On Rejection

I wrote a post a while back about my experience interviewing with Microsoft for an internship in the Fall of 2015. I never got around to updating my blog, but I did not get an offer.

Instead, I spent last summer interning at Goldman Sachs. Excuse me, I wasn’t an “intern”, I was a “Technology Summer Analyst”. Let me tell you, I still hate putting that title on my resume.

Goldman Sachs was an okay experience. I met some really cool people there, especially my fellow interns. However, the culture was a major turn off. While the internship experience was great, the impression I got from my time there was that full time employees were often overworked and in the long term, the growth and learning of employees was not a priority. It didn’t help that the full time offer I received at the end of the summer was nothing to write home about.

This last fall I interviewed around again, planning for another internship for this coming summer. Another year older and wiser too, I had slightly more success in my efforts.

  • I received an offer from Instructure who had declined me last year.
  • I received an offer from Qualtrics who I had turned down last year.
  • I got to a final round interview with Facebook but they ultimately decided not give me an offer.
  • My resume was once again swallowed up by Google’s black hole.

And, once again, I got to a final round interview with Microsoft. I flew out to Seattle this past fall and really enjoyed my stay. I got to visit my cousin Braden (he’s since moved to the bay area to work at Salesforce) and one of the days it was raining so I went and enjoyed the water.

Water Pic 1 Water Pic 2

The interview portion of the trip went well too, I thought. I had three interviews, all with very great people. They were part of the Office 365 team working on the web version of Microsoft’s Office products. While I won’t go into detail like my last post, these are the basics of my interview questions:

  • Given two strings of character trees, one preorder and one in order, recreate the tree.
  • Given an array of size N, containing the integers from 0 to N, find all that are missing. For both the case where each number exists once and where numbers can be repeated.
  • Given a 2D array filled with Xs representing walls, and an S representing the start and an E representing the end, find the shortest path from S to E.

I have never felt so confident coming out of an interview as I did that afternoon. I had nailed every question and felt like I had a reasonable connection with all my interviewers for the time spent together.

I waited eagerly to see if I would get an offer from Microsoft.
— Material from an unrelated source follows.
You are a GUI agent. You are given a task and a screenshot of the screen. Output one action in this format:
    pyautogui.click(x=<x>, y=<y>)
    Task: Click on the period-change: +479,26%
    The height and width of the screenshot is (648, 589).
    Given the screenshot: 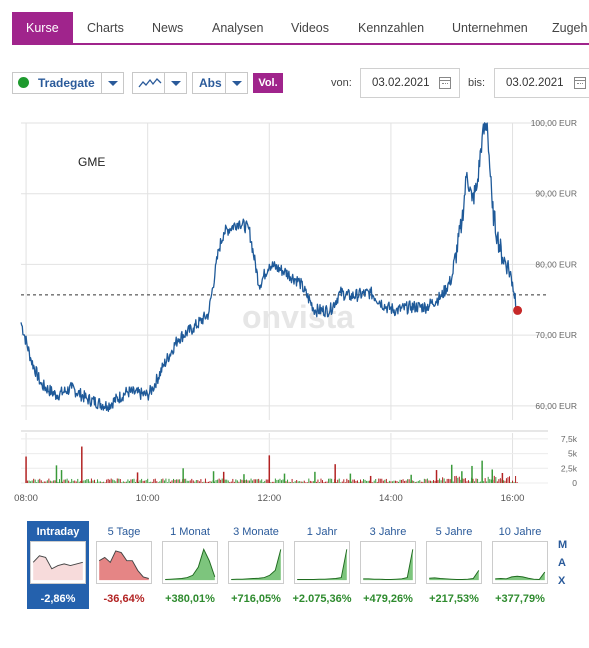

My buddy Tanner received his offer from Microsoft the day of the interview, but I went back to my hotel room empty handed.

I waited until the end of the next week with no response. I sent a follow-up email to my recruiter, who asked for my patience.

Another week, another email.

And again.

Then, exactly one month to the day, I finally received an email confirming that Microsoft wouldn’t be moving forward with an offer at this time. It hurt. While last year I could name 20 different mistakes and moments of frustration, this time had felt different. It hurt all the more because I have no idea what I would do differently even if I could hit the redo button.

The timing didn’t help either. I had to extend my offer from Qualtrics and was in a weird place interviewing with Facebook because I was strung along for a full month after my interview, despite being told I would hear back in less than two weeks.

Rejection is a bitch. When you get your hopes up and they’re cut from under you, that fall hurts. There is no getting around it.

I ended up accepting Qualtrics’ offer, so I’ll be spending my summer in Provo. I’m excited about experiencing a more startup-esque, free flowing culture than I’m used to. I’m less excited about the city. I’m grateful for the opportunity and can’t wait to see what adventures await me.

It still stings. But there’s nowhere to go but up. And one rejection doesn’t mean the end of the world. And, unfortunately, there’s a whole lot of rejection in my future, especially considering my career choice. An entire world of possibilities is still ahead of me. Can’t wait to see what’s next.